Data for this exercise:
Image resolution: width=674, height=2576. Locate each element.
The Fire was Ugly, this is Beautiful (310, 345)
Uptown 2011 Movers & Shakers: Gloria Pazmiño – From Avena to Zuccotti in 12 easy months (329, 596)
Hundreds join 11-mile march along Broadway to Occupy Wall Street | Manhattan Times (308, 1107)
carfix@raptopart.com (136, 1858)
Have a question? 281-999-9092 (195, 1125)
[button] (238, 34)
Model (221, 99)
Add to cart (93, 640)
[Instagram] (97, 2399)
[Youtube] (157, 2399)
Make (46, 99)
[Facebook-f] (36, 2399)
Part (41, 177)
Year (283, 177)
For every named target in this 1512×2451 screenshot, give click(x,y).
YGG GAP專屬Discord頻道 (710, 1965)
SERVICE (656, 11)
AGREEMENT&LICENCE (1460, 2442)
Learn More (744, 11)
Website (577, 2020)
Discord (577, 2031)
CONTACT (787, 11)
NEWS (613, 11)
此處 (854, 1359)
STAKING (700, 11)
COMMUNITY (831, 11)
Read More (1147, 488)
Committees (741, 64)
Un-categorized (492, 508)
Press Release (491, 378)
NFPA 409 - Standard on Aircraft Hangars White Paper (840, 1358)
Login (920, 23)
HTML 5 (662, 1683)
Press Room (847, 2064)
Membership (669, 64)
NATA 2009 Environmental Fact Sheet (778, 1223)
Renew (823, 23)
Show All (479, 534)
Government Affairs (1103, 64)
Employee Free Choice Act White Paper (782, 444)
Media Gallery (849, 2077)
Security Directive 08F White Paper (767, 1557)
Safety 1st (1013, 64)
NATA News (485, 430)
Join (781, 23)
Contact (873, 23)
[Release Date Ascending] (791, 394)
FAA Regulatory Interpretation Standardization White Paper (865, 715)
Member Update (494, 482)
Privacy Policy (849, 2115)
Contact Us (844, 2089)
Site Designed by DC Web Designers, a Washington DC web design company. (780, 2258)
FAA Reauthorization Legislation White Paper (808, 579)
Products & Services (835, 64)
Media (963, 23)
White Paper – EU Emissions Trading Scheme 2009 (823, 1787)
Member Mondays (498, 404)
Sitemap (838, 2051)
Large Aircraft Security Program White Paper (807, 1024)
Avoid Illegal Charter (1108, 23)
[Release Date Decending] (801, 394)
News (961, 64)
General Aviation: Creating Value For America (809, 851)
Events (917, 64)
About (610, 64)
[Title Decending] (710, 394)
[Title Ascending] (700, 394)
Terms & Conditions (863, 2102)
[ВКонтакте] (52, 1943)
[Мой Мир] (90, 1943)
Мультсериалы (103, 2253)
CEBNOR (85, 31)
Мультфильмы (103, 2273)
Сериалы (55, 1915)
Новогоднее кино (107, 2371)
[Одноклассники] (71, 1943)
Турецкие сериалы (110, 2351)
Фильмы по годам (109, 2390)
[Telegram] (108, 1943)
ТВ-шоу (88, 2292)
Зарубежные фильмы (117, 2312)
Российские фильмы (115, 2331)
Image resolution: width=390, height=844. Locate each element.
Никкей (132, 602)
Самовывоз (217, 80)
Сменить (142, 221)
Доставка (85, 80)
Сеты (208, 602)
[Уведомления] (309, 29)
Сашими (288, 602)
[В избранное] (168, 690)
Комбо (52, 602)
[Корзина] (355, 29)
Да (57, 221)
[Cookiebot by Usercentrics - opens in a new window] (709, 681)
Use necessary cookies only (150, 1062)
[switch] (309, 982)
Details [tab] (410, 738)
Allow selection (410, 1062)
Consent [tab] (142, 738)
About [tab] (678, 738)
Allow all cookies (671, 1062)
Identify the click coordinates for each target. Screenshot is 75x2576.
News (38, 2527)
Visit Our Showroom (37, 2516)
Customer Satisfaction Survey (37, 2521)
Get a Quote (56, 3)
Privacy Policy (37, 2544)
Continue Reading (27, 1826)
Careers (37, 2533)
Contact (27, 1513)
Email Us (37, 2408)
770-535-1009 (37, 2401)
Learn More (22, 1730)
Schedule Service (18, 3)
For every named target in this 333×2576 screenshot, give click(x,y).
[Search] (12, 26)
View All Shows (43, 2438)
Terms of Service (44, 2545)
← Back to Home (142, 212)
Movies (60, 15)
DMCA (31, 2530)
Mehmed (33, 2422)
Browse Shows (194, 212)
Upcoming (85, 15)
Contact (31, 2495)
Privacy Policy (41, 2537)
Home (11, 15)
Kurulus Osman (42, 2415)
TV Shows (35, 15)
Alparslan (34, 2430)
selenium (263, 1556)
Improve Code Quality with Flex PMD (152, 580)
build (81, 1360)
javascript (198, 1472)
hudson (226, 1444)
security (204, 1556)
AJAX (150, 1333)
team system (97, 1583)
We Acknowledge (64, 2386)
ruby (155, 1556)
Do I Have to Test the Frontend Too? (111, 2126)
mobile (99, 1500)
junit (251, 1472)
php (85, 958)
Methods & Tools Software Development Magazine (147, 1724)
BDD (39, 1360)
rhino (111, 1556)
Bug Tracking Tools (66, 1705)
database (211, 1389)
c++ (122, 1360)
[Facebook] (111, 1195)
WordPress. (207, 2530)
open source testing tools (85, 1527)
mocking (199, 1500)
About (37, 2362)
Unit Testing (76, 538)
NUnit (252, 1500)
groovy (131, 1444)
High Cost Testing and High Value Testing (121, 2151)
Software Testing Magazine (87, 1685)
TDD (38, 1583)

Exercise details: Repeat exactly the lines of the listing above, from the one with "Customer Satisfaction Survey (37, 2521)" down to the one with "View All Shows (43, 2438)"; both of those lines belong in the range.

Exercise solution:
Customer Satisfaction Survey (37, 2521)
Get a Quote (56, 3)
Privacy Policy (37, 2544)
Continue Reading (27, 1826)
Careers (37, 2533)
Contact (27, 1513)
Email Us (37, 2408)
770-535-1009 (37, 2401)
Learn More (22, 1730)
Schedule Service (18, 3)
For every named target in this 333×2576 screenshot, give click(x,y).
[Search] (12, 26)
View All Shows (43, 2438)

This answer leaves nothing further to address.